2. We have heard Mr. Vijay Choudhary, learned Counsel for the petitioner and Mr. Sanjay Poddar, learned Counsel for the LAC as also Mr. Ajay Verma, learned Counsel for the DDA.
3. Perusal of the file reveals that on 7.10.2002 the matter came up for hearing for the first time and it appears that at the outset it was prayed that same notification/declaration were in question in the then pending Page 1020 CWP No. 4694/2002 and other petitions. Accordingly Rule was issued and the present Petition was directed to be heard along with the said CWP No. 4694/2002 which was the lead Petition in a batch of Petitions and status quo was granted in regard to the possession. It is not clear from the order sheets as to how this order was violated and how this Petition was got separated from CWP No. 4694/2002 and the batch of petitions raising same questions. We may say that after getting a status quo order by having the petition tagged with a pending matter, it should not have been segregated.
4. We may mention here that the said CWP No. 4694/2002 titled Suleiman and Ors. v. UOI and Ors. and the batch of Petitions were dismissed with costs vide judgment dated 25.8.2005. Same questions are being raised again by the learned Counsel for the petitioner. In the said judgment titled Suleiman and Ors. v. UOI and Ors. the following two questions were formulated:
(i) Can a fresh declaration under Section 6 of the Land Acquisition Act 1894 be issued by the competent authority after an earlier declaration made under the said provision is either found or declared to be legally invalid?

▶ **MATERIAL PROVIDED**:
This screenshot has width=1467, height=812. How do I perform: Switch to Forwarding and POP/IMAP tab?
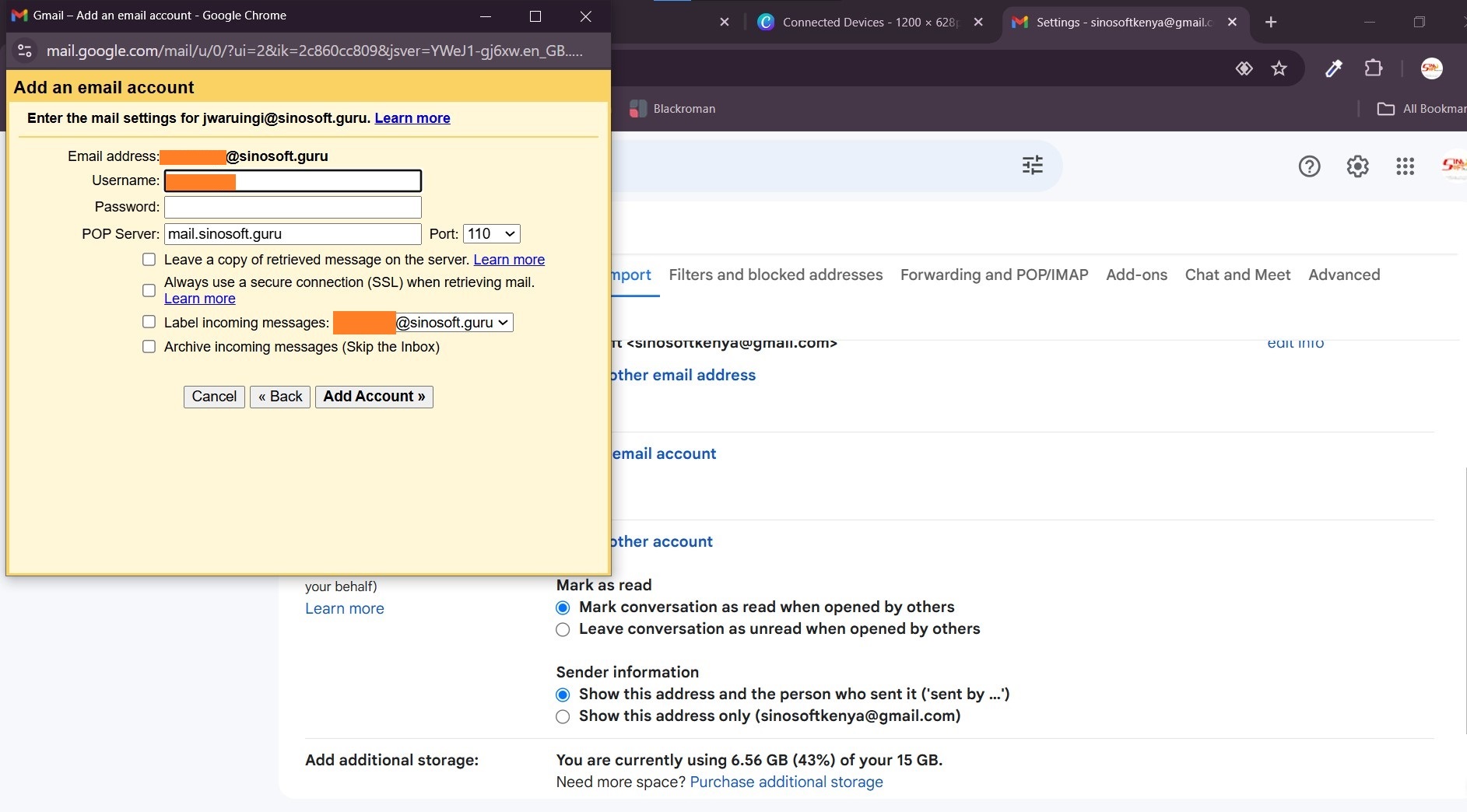pos(994,275)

▶ **TASKS FOR THIS EXERCISE**:
1 – In the judgment excerpt, on what date were CWP No. 4694/2002 and its batch of petitions dismissed?
2 – Which counsel does the judgment excerpt say were heard, and which party did each represent?
3 – Reproduce the judgment excerpt from "3. Perusal of" up to and including "have been segregated.".

▶ **ANSWERS TO EACH TASK**:
1 – 25.8.2005, with costs.

2 –
- Mr. Vijay Choudhary, for the petitioner
- Mr. Sanjay Poddar, for the LAC
- Mr. Ajay Verma, for the DDA

3 –
3. Perusal of the file reveals that on 7.10.2002 the matter came up for hearing for the first time and it appears that at the outset it was prayed that same notification/declaration were in question in the then pending Page 1020 CWP No. 4694/2002 and other petitions. Accordingly Rule was issued and the present Petition was directed to be heard along with the said CWP No. 4694/2002 which was the lead Petition in a batch of Petitions and status quo was granted in regard to the possession. It is not clear from the order sheets as to how this order was violated and how this Petition was got separated from CWP No. 4694/2002 and the batch of petitions raising same questions. We may say that after getting a status quo order by having the petition tagged with a pending matter, it should not have been segregated.